Exercise –
Precisely the lines from the one with "Viewport: 894px width, 431px height." through the end of the data, both included, must make up the response, each restated word for word.

*** Given entries

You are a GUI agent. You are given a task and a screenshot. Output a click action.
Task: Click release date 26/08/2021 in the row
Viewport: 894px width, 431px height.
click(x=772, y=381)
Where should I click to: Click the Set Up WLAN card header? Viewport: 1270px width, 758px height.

******

Task response –
Viewport: 894px width, 431px height.
click(x=772, y=381)
Where should I click to: Click the Set Up WLAN card header? Viewport: 1270px width, 758px height.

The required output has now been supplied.